**Source information:**
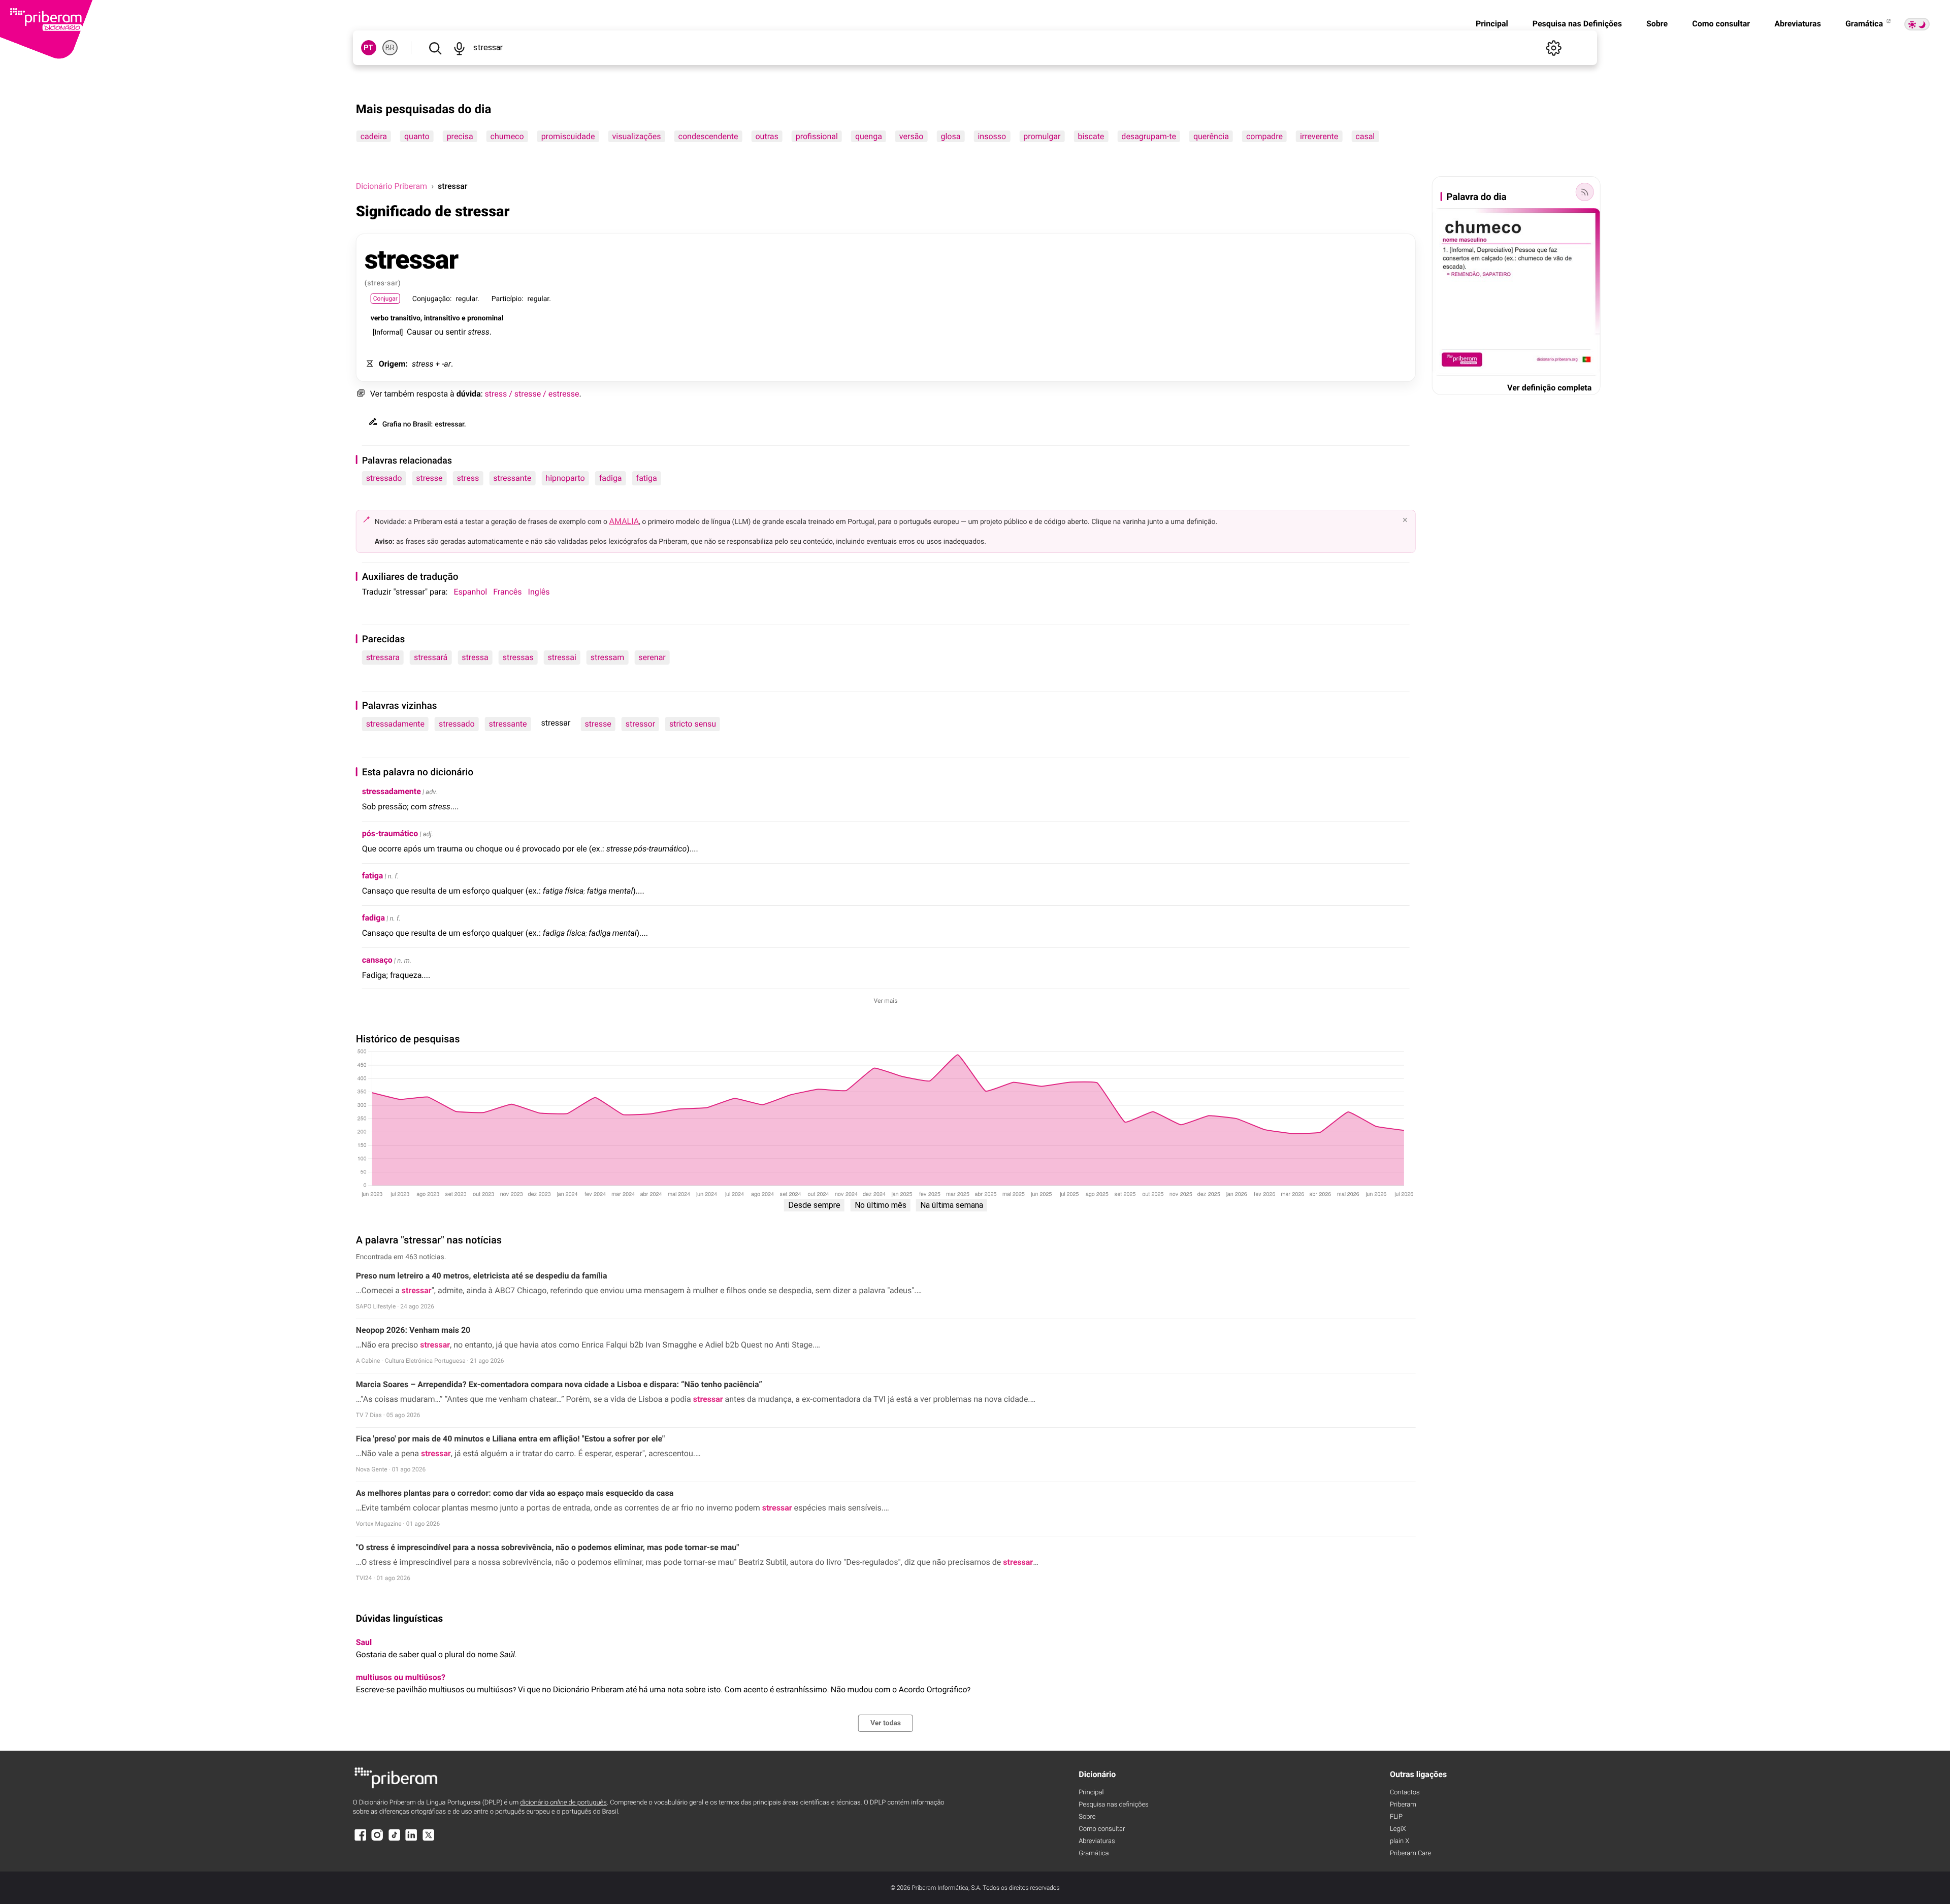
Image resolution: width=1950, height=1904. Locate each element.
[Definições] (1553, 48)
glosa (950, 136)
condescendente (708, 136)
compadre (1264, 136)
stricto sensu (692, 724)
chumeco (507, 136)
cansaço (377, 960)
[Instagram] (377, 1840)
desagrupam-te (1148, 136)
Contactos (1405, 1792)
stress (468, 478)
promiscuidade (568, 136)
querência (1211, 136)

**Try it:**
Everything from the line containing "cansaço (377, 960)" through the final line of the records is what you should print, exactly and with nothing added.

**Response to the exercise:**
cansaço (377, 960)
[Instagram] (377, 1840)
desagrupam-te (1148, 136)
Contactos (1405, 1792)
stress (468, 478)
promiscuidade (568, 136)
querência (1211, 136)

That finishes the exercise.